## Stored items
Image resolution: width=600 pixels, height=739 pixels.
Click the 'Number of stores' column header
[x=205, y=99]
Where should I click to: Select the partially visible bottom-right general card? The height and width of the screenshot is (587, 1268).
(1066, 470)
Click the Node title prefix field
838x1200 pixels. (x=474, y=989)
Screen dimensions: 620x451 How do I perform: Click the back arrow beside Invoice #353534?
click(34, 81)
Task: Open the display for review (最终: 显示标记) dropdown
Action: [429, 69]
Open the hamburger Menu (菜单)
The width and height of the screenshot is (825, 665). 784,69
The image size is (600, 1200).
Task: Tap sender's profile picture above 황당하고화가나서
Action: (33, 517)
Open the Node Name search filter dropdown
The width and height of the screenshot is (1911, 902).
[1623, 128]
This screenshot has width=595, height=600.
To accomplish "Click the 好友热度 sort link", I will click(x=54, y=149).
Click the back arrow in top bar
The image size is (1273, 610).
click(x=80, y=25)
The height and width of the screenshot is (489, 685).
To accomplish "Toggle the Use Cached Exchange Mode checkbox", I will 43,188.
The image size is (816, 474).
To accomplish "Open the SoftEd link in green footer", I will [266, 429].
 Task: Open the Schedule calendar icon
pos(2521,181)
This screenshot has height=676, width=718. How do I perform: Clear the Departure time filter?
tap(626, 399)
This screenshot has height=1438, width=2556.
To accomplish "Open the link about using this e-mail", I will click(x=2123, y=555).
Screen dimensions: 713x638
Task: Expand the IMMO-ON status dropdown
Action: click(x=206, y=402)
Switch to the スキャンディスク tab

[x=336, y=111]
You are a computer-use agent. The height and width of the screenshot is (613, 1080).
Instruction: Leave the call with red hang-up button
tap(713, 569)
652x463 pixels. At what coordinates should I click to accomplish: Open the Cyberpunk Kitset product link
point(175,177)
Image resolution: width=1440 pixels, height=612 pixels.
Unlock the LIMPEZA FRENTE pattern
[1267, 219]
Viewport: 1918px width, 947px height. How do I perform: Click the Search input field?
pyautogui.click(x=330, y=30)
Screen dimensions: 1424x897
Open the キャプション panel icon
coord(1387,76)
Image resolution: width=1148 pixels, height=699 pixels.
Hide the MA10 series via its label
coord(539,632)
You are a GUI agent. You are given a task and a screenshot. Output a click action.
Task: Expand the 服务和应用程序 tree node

## AIM OF THE TASK
Each entry should be reproduced in the output exactly.

## SOLUTION
Image resolution: width=600 pixels, height=739 pixels.
Click the 'Number of stores' column header
[x=205, y=99]
Where should I click to: Select the partially visible bottom-right general card? The height and width of the screenshot is (587, 1268).
(1066, 470)
Click the Node title prefix field
838x1200 pixels. (x=474, y=989)
Screen dimensions: 620x451 How do I perform: Click the back arrow beside Invoice #353534?
click(34, 81)
Task: Open the display for review (最终: 显示标记) dropdown
Action: [429, 69]
Open the hamburger Menu (菜单)
The width and height of the screenshot is (825, 665). 784,69
The image size is (600, 1200).
Task: Tap sender's profile picture above 황당하고화가나서
Action: (33, 517)
Open the Node Name search filter dropdown
The width and height of the screenshot is (1911, 902).
[1623, 128]
This screenshot has width=595, height=600.
To accomplish "Click the 好友热度 sort link", I will click(x=54, y=149).
Click the back arrow in top bar
The image size is (1273, 610).
click(x=80, y=25)
The height and width of the screenshot is (489, 685).
To accomplish "Toggle the Use Cached Exchange Mode checkbox", I will 43,188.
The image size is (816, 474).
To accomplish "Open the SoftEd link in green footer", I will [266, 429].
 Task: Open the Schedule calendar icon
pos(2521,181)
This screenshot has height=676, width=718. How do I perform: Clear the Departure time filter?
tap(626, 399)
This screenshot has height=1438, width=2556.
To accomplish "Open the link about using this e-mail", I will click(x=2123, y=555).
Screen dimensions: 713x638
Task: Expand the IMMO-ON status dropdown
Action: click(x=206, y=402)
Switch to the スキャンディスク tab

[x=336, y=111]
You are a computer-use agent. The height and width of the screenshot is (613, 1080).
Instruction: Leave the call with red hang-up button
tap(713, 569)
652x463 pixels. At what coordinates should I click to accomplish: Open the Cyberpunk Kitset product link
point(175,177)
Image resolution: width=1440 pixels, height=612 pixels.
Unlock the LIMPEZA FRENTE pattern
[1267, 219]
Viewport: 1918px width, 947px height. How do I perform: Click the Search input field?
pyautogui.click(x=330, y=30)
Screen dimensions: 1424x897
Open the キャプション panel icon
coord(1387,76)
Image resolution: width=1148 pixels, height=699 pixels.
Hide the MA10 series via its label
coord(539,632)
You are a GUI agent. You are given a task and a screenshot. Output a click action.
Task: Expand the 服务和应用程序 tree node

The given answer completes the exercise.